● **Target pointing data**:
»»

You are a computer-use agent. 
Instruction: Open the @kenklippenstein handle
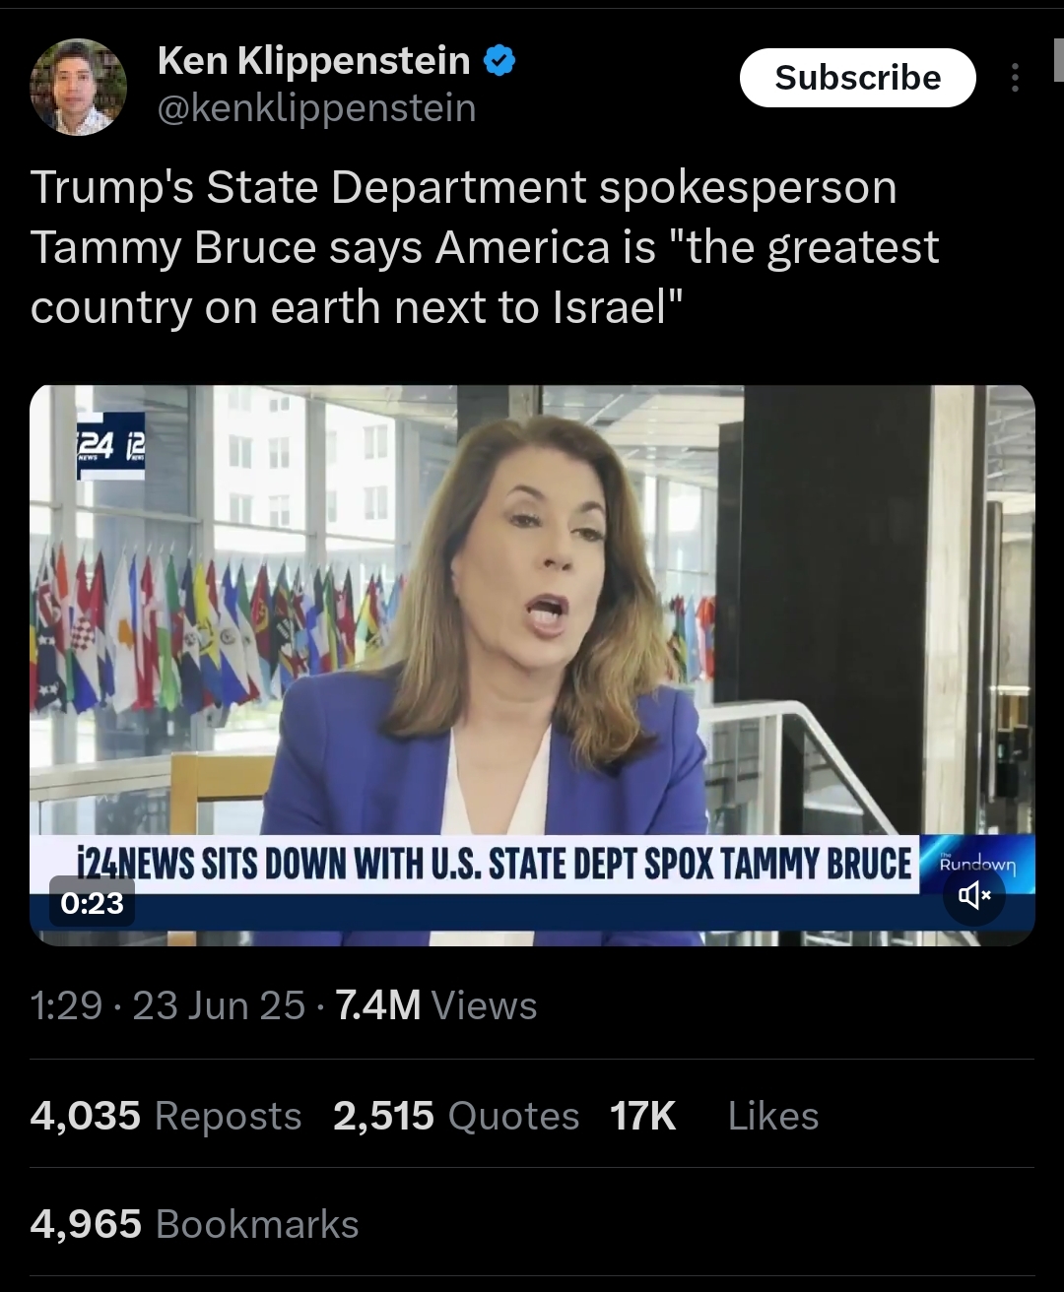tap(317, 107)
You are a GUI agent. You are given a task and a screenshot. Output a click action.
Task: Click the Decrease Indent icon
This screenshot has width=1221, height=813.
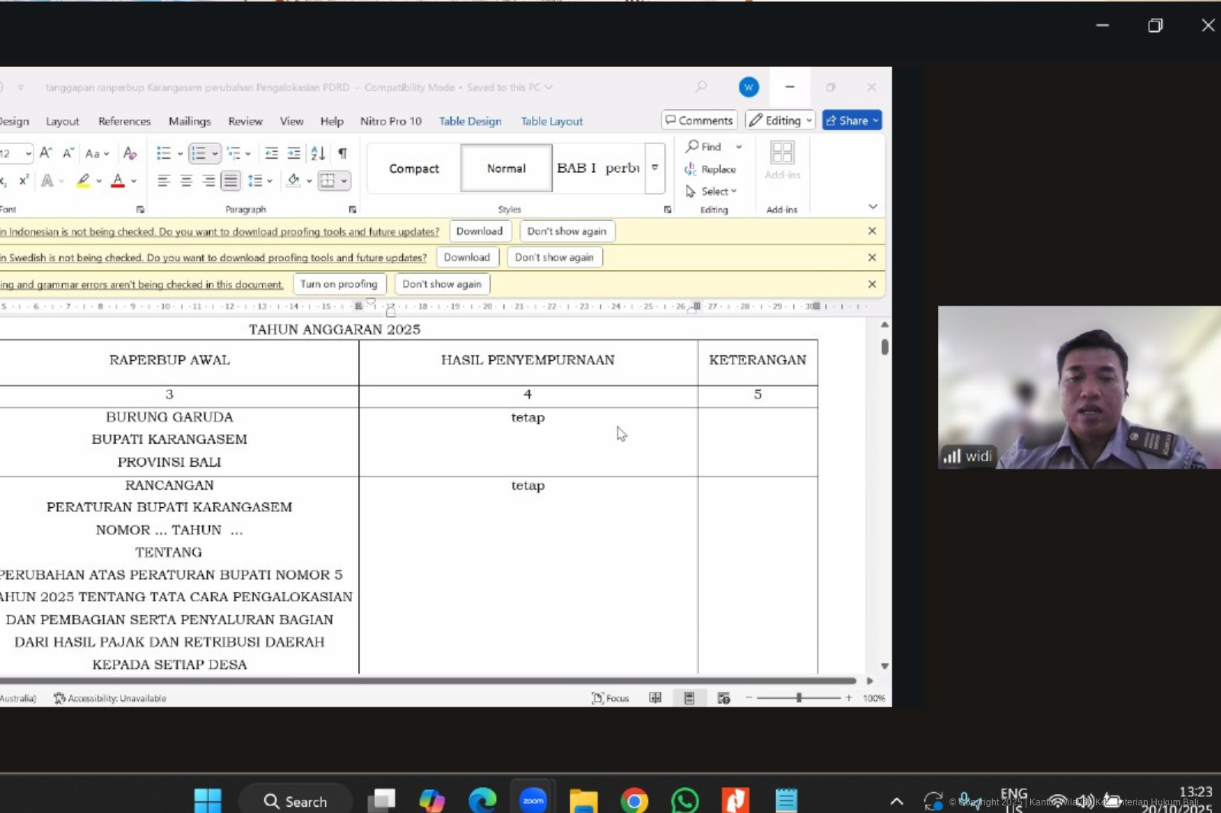[x=271, y=153]

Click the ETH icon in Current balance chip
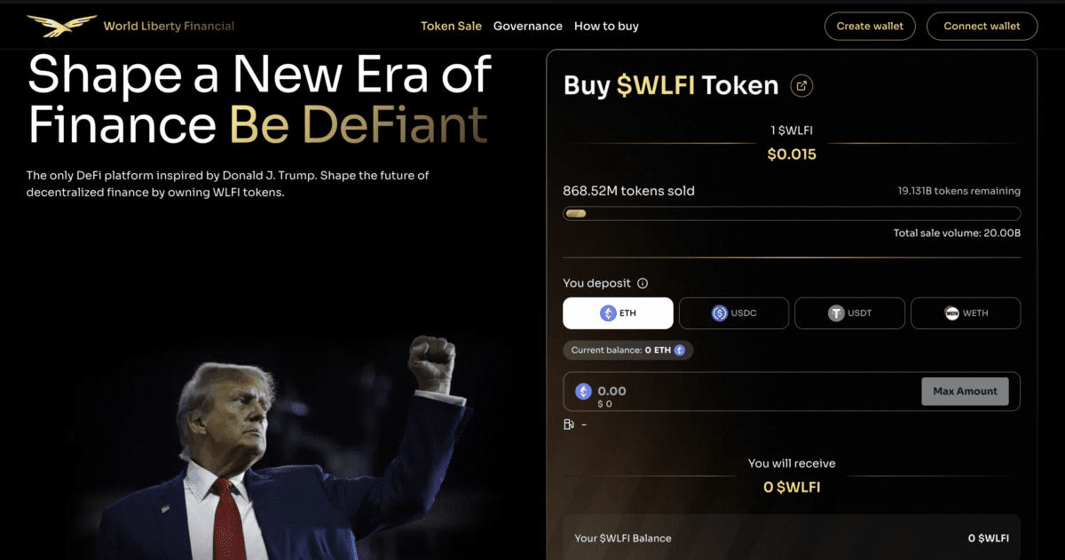point(680,351)
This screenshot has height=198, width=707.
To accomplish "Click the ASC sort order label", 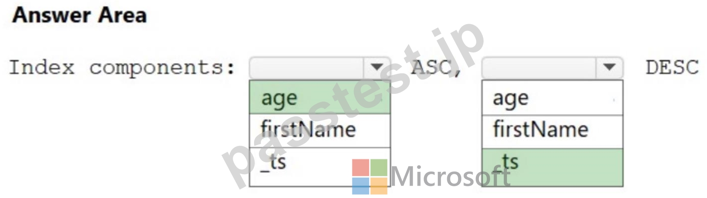I will coord(436,68).
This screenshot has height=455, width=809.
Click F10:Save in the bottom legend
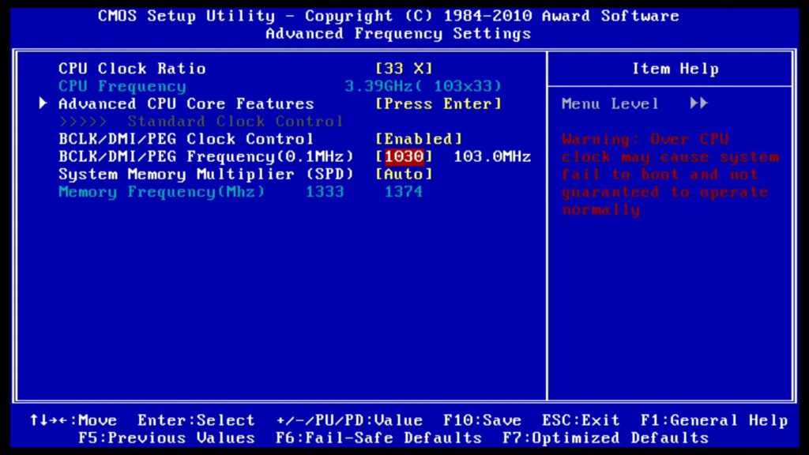click(x=482, y=420)
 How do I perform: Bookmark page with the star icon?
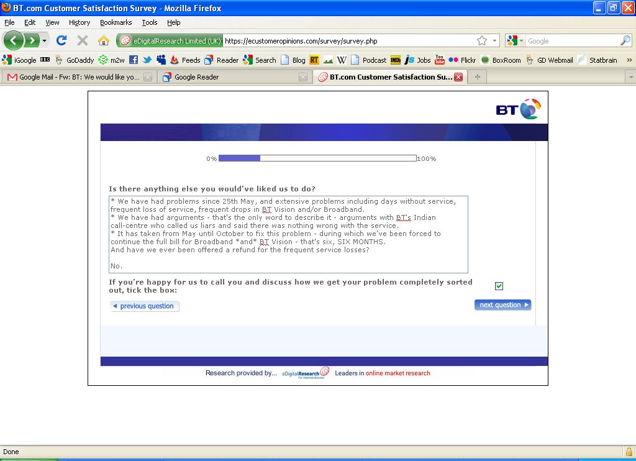coord(482,41)
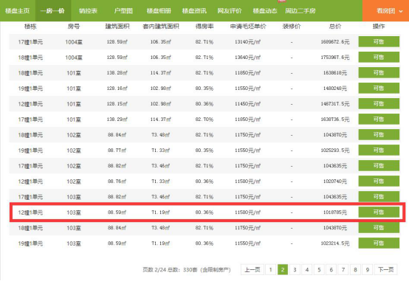Screen dimensions: 409x281
Task: Open the 楼盘主页 tab
Action: (17, 10)
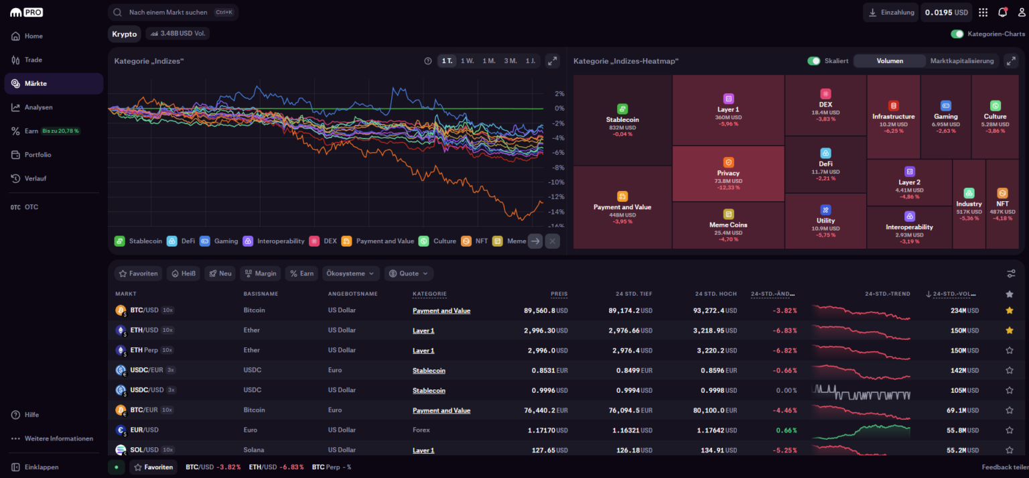Viewport: 1029px width, 478px height.
Task: Click the DeFi color chip in the legend
Action: point(172,241)
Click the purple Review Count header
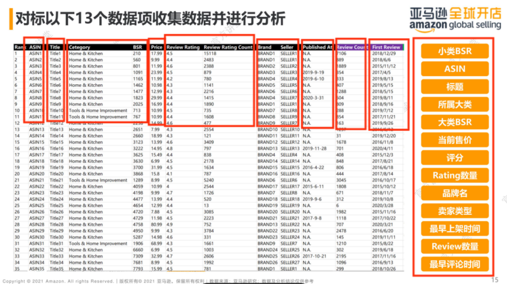 [352, 47]
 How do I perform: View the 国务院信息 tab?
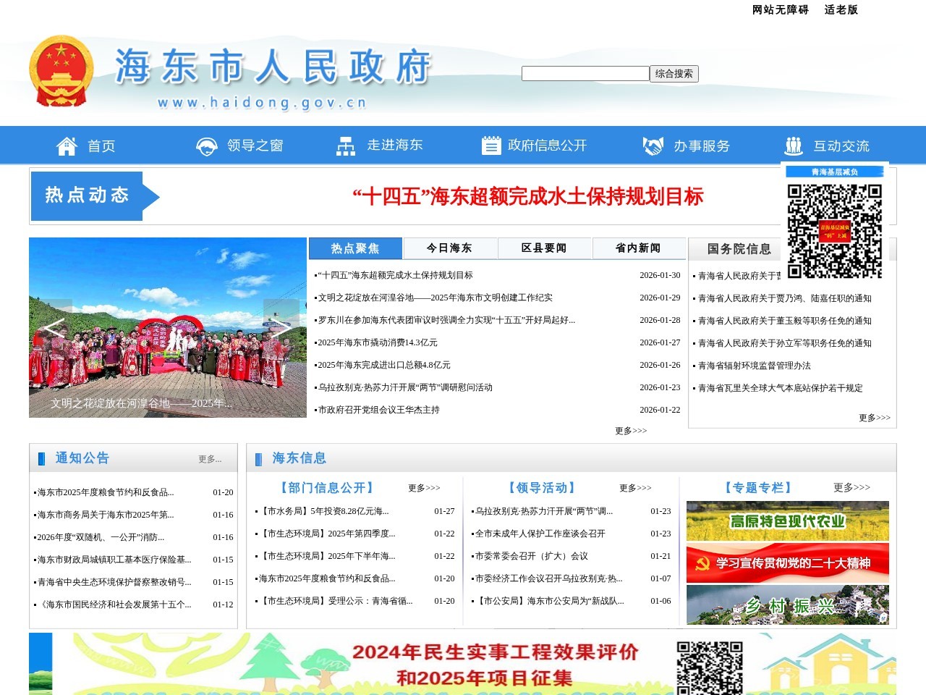[x=738, y=248]
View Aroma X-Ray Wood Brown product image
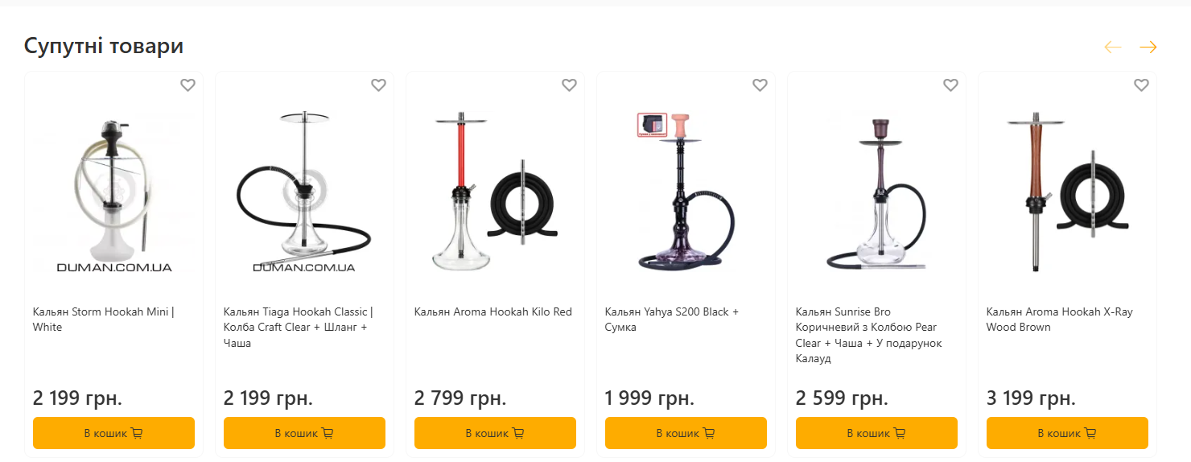This screenshot has height=462, width=1191. (1067, 192)
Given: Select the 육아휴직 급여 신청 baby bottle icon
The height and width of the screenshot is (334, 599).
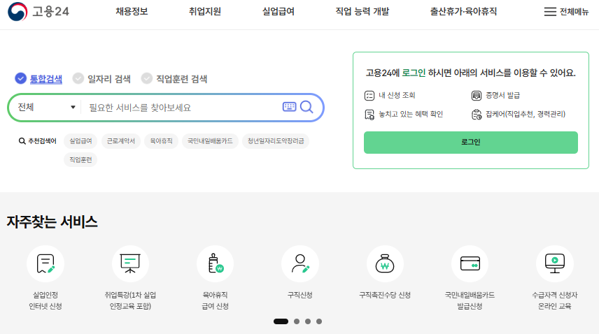Looking at the screenshot, I should [x=216, y=264].
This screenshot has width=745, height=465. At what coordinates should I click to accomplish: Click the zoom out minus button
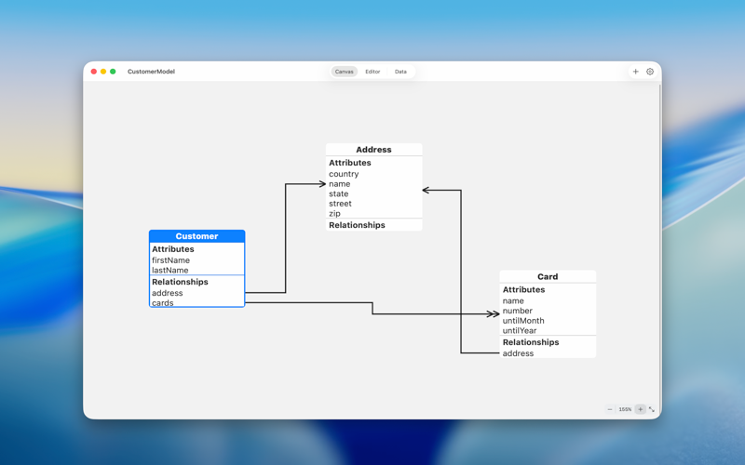pos(610,409)
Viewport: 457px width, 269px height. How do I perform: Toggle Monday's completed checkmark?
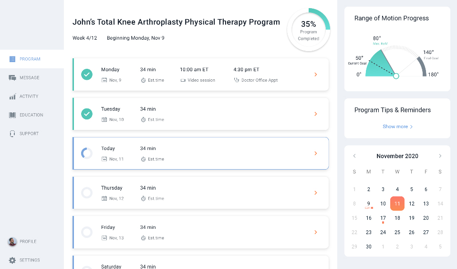point(86,75)
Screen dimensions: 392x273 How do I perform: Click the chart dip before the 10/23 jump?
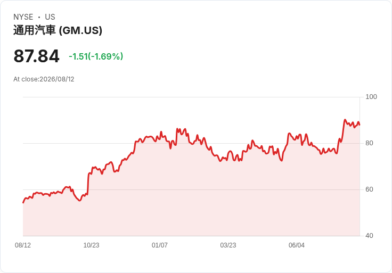80,200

««

Pull out every line of the records that contains the word "agent". Uppercase and lowercase count as different.

You are a computer-use agent. 
You are a GUI agent. You are given a task and a screenshot. Output a click action.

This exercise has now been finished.